(Top) The hierarchical structures of tendon, a biological material known for its high strength and toughness. (Bottom) Transition of the statistics of strength during material scaling up at each level in a composite with nested hierarchical structures.Natural materials like nacre shell, collagen, and spider silk possess an exceptional combination of strength and toughness thanks to a bricks-and-mortar-like structure. During synthesis, whether by a mollusk or on a production line, defects occur by chance and accumulate in the material as it grows, which adversely affect its final mechanical properties. Natural materials show a remarkable ability to withstand these defects – or so-called ‘size effects’ – and preserve their characteristics from the micro- to the macroscale.
Now researchers at Northwestern University have come up with a mathematical model that describes – and can predict – the outstanding mechanical behavior of natural composites [Wei, et al., Acta Biomaterialia (2015), http://dx.doi.org/10.1016/j.actbio.2015.01.040]. The staggered arrangement of strong, stiff filaments embedded in a softer matrix seen in natural materials seems, over multiple hierarchical levels, to cancel out the size effect and render their strength insensitive to scale. The new statistical ‘shear lag’ model reveals that there is a critical length scale at which the dominant failure mechanism switches from filament fracture to sliding at the interface between the two composite constituents, says Horacio D. Espinosa who led the work.
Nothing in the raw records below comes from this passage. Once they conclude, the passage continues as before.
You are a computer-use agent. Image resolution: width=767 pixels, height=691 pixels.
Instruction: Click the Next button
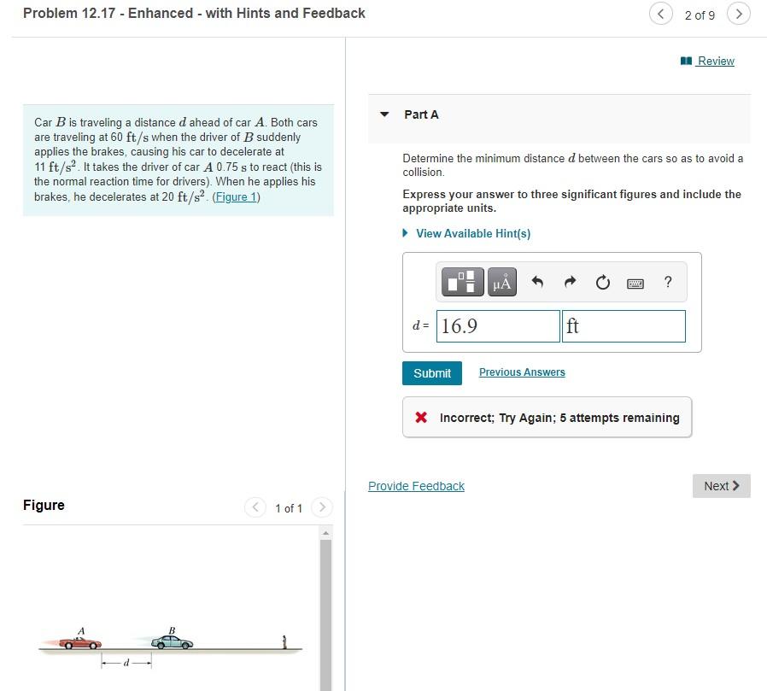(720, 485)
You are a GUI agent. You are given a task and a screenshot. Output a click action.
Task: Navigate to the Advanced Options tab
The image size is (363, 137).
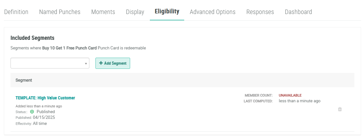point(213,12)

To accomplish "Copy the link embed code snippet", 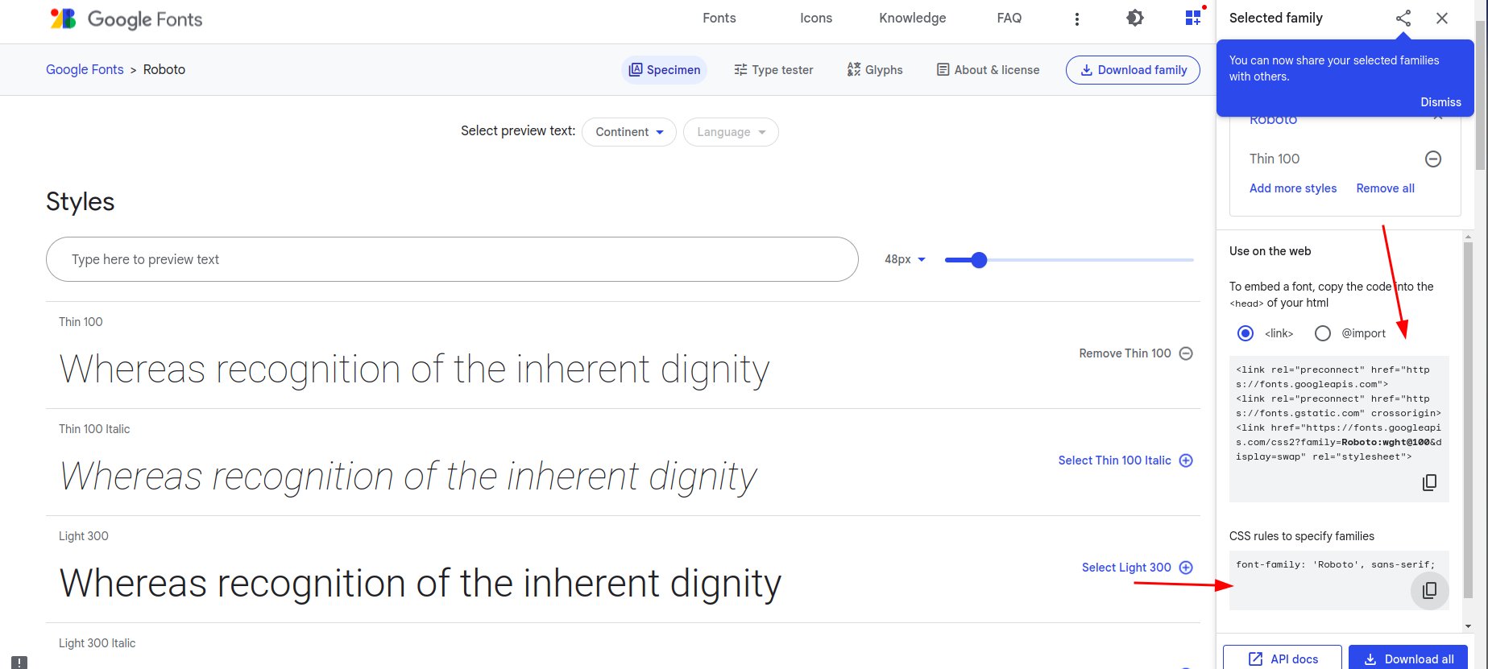I will 1429,482.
Interestingly, the critical length scale found by the researchers using the new model coincides with a fundamental length observed in the statistical models of fiber-reinforced composites many years ago, explains Xiaoding Wei.
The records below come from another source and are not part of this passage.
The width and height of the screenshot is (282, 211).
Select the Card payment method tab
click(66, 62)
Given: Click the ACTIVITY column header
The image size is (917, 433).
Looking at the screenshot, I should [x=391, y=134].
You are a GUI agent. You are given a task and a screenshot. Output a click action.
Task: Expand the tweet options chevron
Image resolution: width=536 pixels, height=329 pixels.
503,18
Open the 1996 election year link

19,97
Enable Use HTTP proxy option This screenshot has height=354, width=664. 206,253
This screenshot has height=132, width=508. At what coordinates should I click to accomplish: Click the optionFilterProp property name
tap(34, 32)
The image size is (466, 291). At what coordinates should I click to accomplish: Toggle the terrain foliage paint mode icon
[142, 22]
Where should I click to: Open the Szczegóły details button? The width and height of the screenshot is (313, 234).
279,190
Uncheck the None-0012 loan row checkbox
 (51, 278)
“[This] critical length was empirical and the understanding of its origin incomplete,” says Espinosa. “[Our model] demonstrates, for the first time, how staggered composites can achieve size-independent material strength.”
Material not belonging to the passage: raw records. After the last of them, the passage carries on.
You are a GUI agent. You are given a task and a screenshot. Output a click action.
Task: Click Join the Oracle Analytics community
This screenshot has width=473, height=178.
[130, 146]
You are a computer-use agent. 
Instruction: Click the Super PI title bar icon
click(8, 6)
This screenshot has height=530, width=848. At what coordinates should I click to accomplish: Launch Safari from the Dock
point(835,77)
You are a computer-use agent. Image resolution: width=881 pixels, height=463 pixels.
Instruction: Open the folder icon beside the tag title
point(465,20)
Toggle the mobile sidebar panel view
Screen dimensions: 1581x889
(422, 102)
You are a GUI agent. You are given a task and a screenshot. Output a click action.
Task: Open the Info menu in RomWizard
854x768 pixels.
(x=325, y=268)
Another unique finding emerging from the work is that the statistics describing the strength of hierarchical composites change from a type of distribution know as a Weibull distribution to Gaussian and back to Weibull at each level during material scale up. The new model provides a much deeper understanding of the structure-property relationships in natural biomaterials and the hierarchical composites inspired by them. Using the model to introduce defects in a controlled manner enables defect tolerance to be designed into a material and size effects to be suppressed.
“This finding provides valuable insights for the design of novel bio-inspired high-performance composite materials,” explains Espinosa.
The model highlights the importance of controlling material microstructure during fabrication – something that is now possible using modern synthesis techniques such as three-dimensional printing. Combined with the results of nanoscale experimental analysis, the researchers will now use the model to design novel high-performance composites.
“We are planning to use our theory to guide bio-inspired composites design of, for instance, graphene oxide-based nanocomposites,” Espinosa tells Materials Today.